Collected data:
-----

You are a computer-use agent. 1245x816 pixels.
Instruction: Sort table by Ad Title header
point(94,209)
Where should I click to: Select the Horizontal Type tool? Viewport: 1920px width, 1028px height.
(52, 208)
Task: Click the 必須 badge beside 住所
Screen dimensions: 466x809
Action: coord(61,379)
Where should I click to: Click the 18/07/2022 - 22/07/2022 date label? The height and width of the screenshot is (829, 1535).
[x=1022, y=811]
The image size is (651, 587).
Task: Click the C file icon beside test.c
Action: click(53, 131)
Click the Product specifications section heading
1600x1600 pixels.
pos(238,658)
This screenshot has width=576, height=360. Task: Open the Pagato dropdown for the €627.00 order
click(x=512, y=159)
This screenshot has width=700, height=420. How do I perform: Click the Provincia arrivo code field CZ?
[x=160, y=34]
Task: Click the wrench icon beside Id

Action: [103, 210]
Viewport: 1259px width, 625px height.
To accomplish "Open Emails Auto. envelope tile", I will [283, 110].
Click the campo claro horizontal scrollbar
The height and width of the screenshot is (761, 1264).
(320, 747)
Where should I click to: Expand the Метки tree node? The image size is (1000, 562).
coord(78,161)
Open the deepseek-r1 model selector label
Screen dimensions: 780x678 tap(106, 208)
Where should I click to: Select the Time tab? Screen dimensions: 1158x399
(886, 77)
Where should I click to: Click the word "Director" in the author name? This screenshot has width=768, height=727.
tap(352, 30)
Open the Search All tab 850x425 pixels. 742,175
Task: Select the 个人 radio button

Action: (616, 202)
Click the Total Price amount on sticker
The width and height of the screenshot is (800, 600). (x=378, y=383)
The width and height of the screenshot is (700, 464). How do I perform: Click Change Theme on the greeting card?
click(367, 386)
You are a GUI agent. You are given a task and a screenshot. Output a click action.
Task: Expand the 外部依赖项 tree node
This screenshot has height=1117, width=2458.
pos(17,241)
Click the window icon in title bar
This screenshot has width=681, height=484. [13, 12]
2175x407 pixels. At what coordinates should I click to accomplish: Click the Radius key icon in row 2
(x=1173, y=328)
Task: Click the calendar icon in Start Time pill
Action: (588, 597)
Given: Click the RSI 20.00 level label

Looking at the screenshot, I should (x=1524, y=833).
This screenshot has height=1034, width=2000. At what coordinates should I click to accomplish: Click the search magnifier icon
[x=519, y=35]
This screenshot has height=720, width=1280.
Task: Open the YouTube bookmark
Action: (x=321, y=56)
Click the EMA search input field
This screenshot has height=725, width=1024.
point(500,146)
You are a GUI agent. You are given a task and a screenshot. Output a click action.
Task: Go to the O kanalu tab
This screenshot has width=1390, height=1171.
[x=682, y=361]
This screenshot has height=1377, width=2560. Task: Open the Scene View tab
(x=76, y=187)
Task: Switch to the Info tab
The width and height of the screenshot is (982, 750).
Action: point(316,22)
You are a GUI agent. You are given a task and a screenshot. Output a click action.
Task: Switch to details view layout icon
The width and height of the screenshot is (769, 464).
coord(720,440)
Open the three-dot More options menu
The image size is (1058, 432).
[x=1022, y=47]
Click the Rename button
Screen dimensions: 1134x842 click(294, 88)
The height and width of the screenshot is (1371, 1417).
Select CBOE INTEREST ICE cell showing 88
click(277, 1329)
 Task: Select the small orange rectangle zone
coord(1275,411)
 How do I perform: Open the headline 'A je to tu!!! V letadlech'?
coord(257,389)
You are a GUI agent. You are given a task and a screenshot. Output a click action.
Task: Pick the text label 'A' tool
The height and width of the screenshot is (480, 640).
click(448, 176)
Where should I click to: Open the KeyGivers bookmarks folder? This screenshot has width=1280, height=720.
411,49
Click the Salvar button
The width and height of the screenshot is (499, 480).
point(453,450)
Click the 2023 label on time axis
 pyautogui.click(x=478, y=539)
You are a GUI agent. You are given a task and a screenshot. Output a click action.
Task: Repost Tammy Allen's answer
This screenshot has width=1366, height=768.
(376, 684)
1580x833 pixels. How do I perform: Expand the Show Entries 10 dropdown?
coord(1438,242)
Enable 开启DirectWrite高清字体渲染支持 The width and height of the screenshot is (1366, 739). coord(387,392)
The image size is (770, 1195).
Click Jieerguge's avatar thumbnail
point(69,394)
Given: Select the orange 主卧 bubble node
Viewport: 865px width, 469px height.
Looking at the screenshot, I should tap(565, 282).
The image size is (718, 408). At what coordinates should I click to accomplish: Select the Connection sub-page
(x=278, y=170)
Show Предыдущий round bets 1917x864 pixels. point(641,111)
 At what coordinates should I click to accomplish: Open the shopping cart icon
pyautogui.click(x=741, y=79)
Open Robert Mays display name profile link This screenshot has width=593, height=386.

-----

The response must contain every entry, each one identical to the original.

■ **TASK OUTPUT**
You are a computer-use agent. 1245x816 pixels.
Instruction: Sort table by Ad Title header
point(94,209)
Where should I click to: Select the Horizontal Type tool? Viewport: 1920px width, 1028px height.
(52, 208)
Task: Click the 必須 badge beside 住所
Screen dimensions: 466x809
Action: coord(61,379)
Where should I click to: Click the 18/07/2022 - 22/07/2022 date label? The height and width of the screenshot is (829, 1535).
[x=1022, y=811]
The image size is (651, 587).
Task: Click the C file icon beside test.c
Action: click(53, 131)
Click the Product specifications section heading
1600x1600 pixels.
pos(238,658)
This screenshot has width=576, height=360. Task: Open the Pagato dropdown for the €627.00 order
click(x=512, y=159)
This screenshot has width=700, height=420. How do I perform: Click the Provincia arrivo code field CZ?
[x=160, y=34]
Task: Click the wrench icon beside Id

Action: [103, 210]
Viewport: 1259px width, 625px height.
To accomplish "Open Emails Auto. envelope tile", I will [283, 110].
Click the campo claro horizontal scrollbar
The height and width of the screenshot is (761, 1264).
(320, 747)
Where should I click to: Expand the Метки tree node? The image size is (1000, 562).
coord(78,161)
Open the deepseek-r1 model selector label
Screen dimensions: 780x678 tap(106, 208)
Where should I click to: Select the Time tab? Screen dimensions: 1158x399
(886, 77)
Where should I click to: Click the word "Director" in the author name? This screenshot has width=768, height=727.
tap(352, 30)
Open the Search All tab 850x425 pixels. 742,175
Task: Select the 个人 radio button

Action: (616, 202)
Click the Total Price amount on sticker
The width and height of the screenshot is (800, 600). (x=378, y=383)
The width and height of the screenshot is (700, 464). How do I perform: Click Change Theme on the greeting card?
click(367, 386)
You are a GUI agent. You are given a task and a screenshot. Output a click action.
Task: Expand the 外部依赖项 tree node
This screenshot has height=1117, width=2458.
pos(17,241)
Click the window icon in title bar
This screenshot has width=681, height=484. [13, 12]
2175x407 pixels. At what coordinates should I click to accomplish: Click the Radius key icon in row 2
(x=1173, y=328)
Task: Click the calendar icon in Start Time pill
Action: (588, 597)
Given: Click the RSI 20.00 level label

Looking at the screenshot, I should (x=1524, y=833).
This screenshot has height=1034, width=2000. At what coordinates should I click to accomplish: Click the search magnifier icon
[x=519, y=35]
This screenshot has height=720, width=1280.
Task: Open the YouTube bookmark
Action: (x=321, y=56)
Click the EMA search input field
This screenshot has height=725, width=1024.
point(500,146)
You are a GUI agent. You are given a task and a screenshot. Output a click action.
Task: Go to the O kanalu tab
This screenshot has width=1390, height=1171.
[x=682, y=361]
This screenshot has height=1377, width=2560. Task: Open the Scene View tab
(x=76, y=187)
Task: Switch to the Info tab
The width and height of the screenshot is (982, 750).
Action: point(316,22)
You are a GUI agent. You are given a task and a screenshot. Output a click action.
Task: Switch to details view layout icon
The width and height of the screenshot is (769, 464).
coord(720,440)
Open the three-dot More options menu
The image size is (1058, 432).
[x=1022, y=47]
Click the Rename button
Screen dimensions: 1134x842 click(294, 88)
The height and width of the screenshot is (1371, 1417).
Select CBOE INTEREST ICE cell showing 88
click(277, 1329)
 Task: Select the small orange rectangle zone
coord(1275,411)
 How do I perform: Open the headline 'A je to tu!!! V letadlech'?
coord(257,389)
You are a GUI agent. You are given a task and a screenshot. Output a click action.
Task: Pick the text label 'A' tool
The height and width of the screenshot is (480, 640).
click(448, 176)
Where should I click to: Open the KeyGivers bookmarks folder? This screenshot has width=1280, height=720.
411,49
Click the Salvar button
The width and height of the screenshot is (499, 480).
point(453,450)
Click the 2023 label on time axis
 pyautogui.click(x=478, y=539)
You are a GUI agent. You are given a task and a screenshot. Output a click action.
Task: Repost Tammy Allen's answer
This screenshot has width=1366, height=768.
(376, 684)
1580x833 pixels. How do I perform: Expand the Show Entries 10 dropdown?
coord(1438,242)
Enable 开启DirectWrite高清字体渲染支持 The width and height of the screenshot is (1366, 739). coord(387,392)
The image size is (770, 1195).
Click Jieerguge's avatar thumbnail
point(69,394)
Given: Select the orange 主卧 bubble node
Viewport: 865px width, 469px height.
Looking at the screenshot, I should tap(565, 282).
The image size is (718, 408). At what coordinates should I click to accomplish: Select the Connection sub-page
(x=278, y=170)
Show Предыдущий round bets 1917x864 pixels. point(641,111)
 At what coordinates should I click to accomplish: Open the shopping cart icon
pyautogui.click(x=741, y=79)
Open Robert Mays display name profile link This screenshot has width=593, height=386.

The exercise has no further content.